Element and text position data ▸
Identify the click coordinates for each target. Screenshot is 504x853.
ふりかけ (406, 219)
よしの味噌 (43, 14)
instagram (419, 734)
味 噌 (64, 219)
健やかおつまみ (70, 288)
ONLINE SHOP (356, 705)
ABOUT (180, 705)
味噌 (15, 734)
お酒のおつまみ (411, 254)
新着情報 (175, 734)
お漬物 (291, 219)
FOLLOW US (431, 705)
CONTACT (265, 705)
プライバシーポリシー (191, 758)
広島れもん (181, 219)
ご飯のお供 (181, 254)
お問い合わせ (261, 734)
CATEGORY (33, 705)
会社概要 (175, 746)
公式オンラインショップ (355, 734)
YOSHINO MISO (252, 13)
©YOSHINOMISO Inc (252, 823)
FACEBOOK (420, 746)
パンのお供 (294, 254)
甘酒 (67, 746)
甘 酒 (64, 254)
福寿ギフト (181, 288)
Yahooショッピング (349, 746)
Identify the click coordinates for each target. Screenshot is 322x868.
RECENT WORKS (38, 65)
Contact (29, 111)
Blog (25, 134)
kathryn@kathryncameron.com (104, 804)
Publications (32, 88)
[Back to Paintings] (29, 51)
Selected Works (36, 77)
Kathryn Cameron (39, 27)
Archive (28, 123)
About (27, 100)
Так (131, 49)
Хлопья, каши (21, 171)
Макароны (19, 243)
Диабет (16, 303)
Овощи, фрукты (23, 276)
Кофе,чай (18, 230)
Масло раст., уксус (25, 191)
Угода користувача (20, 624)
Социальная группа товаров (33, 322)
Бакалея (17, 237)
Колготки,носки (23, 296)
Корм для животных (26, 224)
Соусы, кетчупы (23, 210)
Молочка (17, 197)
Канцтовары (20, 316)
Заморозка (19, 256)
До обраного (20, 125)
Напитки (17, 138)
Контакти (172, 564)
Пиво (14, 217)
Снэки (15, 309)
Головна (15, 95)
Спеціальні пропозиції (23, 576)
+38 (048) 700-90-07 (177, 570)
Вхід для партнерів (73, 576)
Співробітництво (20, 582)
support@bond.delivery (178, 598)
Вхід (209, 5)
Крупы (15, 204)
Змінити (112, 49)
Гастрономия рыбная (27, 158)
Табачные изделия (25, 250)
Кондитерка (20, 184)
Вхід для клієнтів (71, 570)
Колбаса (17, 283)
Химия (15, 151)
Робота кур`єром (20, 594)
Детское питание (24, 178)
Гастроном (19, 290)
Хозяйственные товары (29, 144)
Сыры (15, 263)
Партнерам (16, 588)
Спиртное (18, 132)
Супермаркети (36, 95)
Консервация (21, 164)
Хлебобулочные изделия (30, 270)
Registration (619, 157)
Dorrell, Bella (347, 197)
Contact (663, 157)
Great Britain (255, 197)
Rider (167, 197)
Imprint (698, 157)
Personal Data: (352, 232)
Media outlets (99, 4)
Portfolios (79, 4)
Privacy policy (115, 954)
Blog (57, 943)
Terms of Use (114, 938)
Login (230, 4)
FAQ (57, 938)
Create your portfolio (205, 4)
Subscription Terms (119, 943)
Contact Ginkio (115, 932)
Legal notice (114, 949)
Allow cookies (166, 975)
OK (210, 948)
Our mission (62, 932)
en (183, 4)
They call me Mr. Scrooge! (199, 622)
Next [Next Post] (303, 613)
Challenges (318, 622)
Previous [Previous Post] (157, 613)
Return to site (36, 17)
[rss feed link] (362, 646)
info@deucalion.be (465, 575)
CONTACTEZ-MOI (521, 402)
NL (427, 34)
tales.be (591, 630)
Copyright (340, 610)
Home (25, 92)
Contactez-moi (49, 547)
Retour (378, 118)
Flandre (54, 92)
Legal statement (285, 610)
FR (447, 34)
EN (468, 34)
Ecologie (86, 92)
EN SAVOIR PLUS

What is expected ▸ Collect every line in the records above that contains the string "target", matching uppercase and lowercase exactly.

Complete output ▸
Identify the click coordinates for each target. Screenshot is 504x853.
Identify the click coordinates for each target. Screenshot is 322x868.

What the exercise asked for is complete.